Docking Studies with Multiple Molecular Targets Associated with SARSCoV- 2 for Drug Repurposing

Abstract

Background: The current pandemic outbreak of COVID-19 due to viral infections by SARS-CoV-2 has now become associated with severe commotion on global healthcare and the economy. Objective: In this extreme situation, when vaccine or effective new drugs against COVID-19 are still not available, the only quick and feasible therapeutic alternative would be the drug repurposing approach. Method: In the present work, in silico screening of some anti-viral and antiprotozoal drugs was performed based on docking using Autodock. Results: Two known anti-viral drugs, sorivudine and noricumazole B, are predicted to bind to the active site of the viral proteases, namely cysteine-like protease or 3CL protease (3CLpro) and papain- like protease (PLpro), respectively, with a highly favorable free energy of binding.
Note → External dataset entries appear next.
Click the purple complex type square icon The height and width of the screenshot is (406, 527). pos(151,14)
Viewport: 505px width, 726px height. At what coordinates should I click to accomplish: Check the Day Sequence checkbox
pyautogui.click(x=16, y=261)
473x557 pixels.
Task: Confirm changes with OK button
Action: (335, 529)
Further, the promising molecules were subjected for checking their activity on other molecular targets in SARS-CoV-2 like spike protein S1, RNA dependent RNA polymerase (RdRp), and angiotensin converting enzyme 2 (ACE2) receptor. But the compounds were found non-effective on the rest of the molecular targets. Conclusion: Sorivudine alone or a combination of sorivudine and noricumazole B may be administered to impede viral replication, though the predicted drug likeliness of noricumazole B is not much satisfactory. These observations are solely based on the results from blind docking with protein molecules and need to be further corroborated with experimental results.